Background: Neutrophil-chemotactic peptides are a family of small basic peptides 70 to 80 amino acids in length. They contain four conserved cysteine residues, the first two spaced by one amino acid (C-X-C). The best characterized species is human IL-8. Other prominent members are melanoma growth stimulatory activity (GRO-alpha), neutrophil-activating peptide-2, and epithelial-cell derived neutrophil-activating protein 78.
Experimental design: Bovine monocytes and alveolar macrophages were induced by lipopolysaccaride, and a major neutrophil chemotactic activity in the supernatant was purified by cation-exchange chromatography and reversed-phase HPLC. The chemotaxin was then analyzed for biologic activity on bovine neutrophils by in vitro chemotaxis, shape change, and transient rise of intracellular-free calcium concentration. The in vivo role of bovine GRO (boGRO) was tested immunohistologically in confirmed cases of pneumonic pasteurellosis.

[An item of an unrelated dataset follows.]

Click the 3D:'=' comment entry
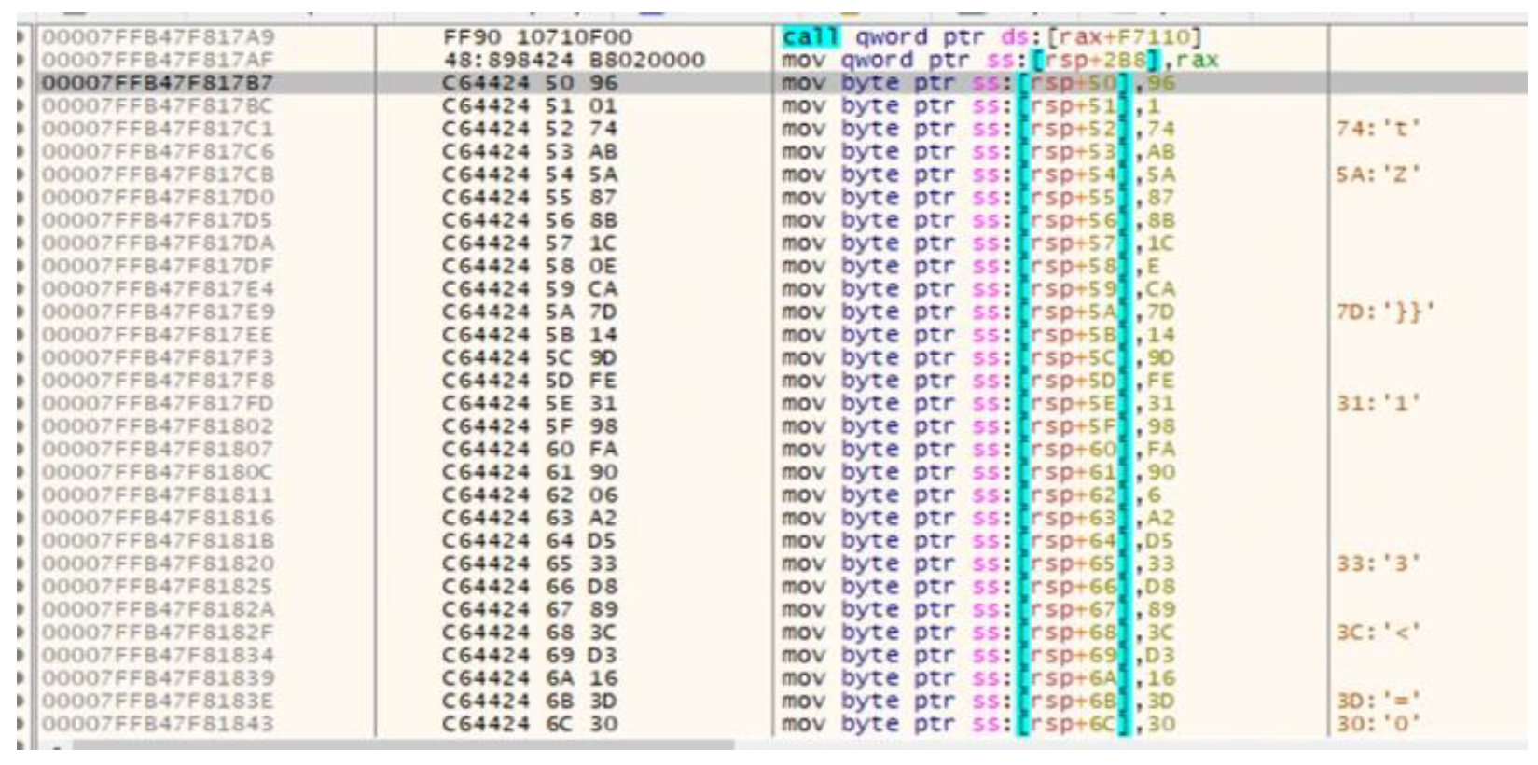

Results: We have purified and partially sequenced a bovine homologue of human GRO-alpha. The partial amino acid sequence of boGRO was: APVVNELRCQCLQTLQGIHLKNIQSVKVTTPGP. BoGRO was biologically active and induced a dose-dependent neutrophil migration in the range of 10(-7) to 10(-9) M. BoGRO also induced a dose-dependent shape change in bovine neutrophils similar to human IL-8. This effect was detectable down to 10(-10) M. Similar effects were observed on the transient rise of intracellular-free calcium concentration. In bovine pneumonic pasteurellosis and, to a lesser extent, in normal lungs, immunoreactivity to human GRO was highly positive in hypertrophic type-II epithelial cells and in mesothelial cells, whereas pleural fibroblasts and bronchial epithelial cells were negative.
Conclusions: BoGRO is a prominent neutrophil chemoattractant secreted by monocytes and alveolar macrophages. It is active at similar concentrations as human IL-8. The strong immunoreactivity in type-II epithelial and mesothelial cells of bovine pneumonia strongly suggest a role for boGRO in the genesis of pulmonary inflammation.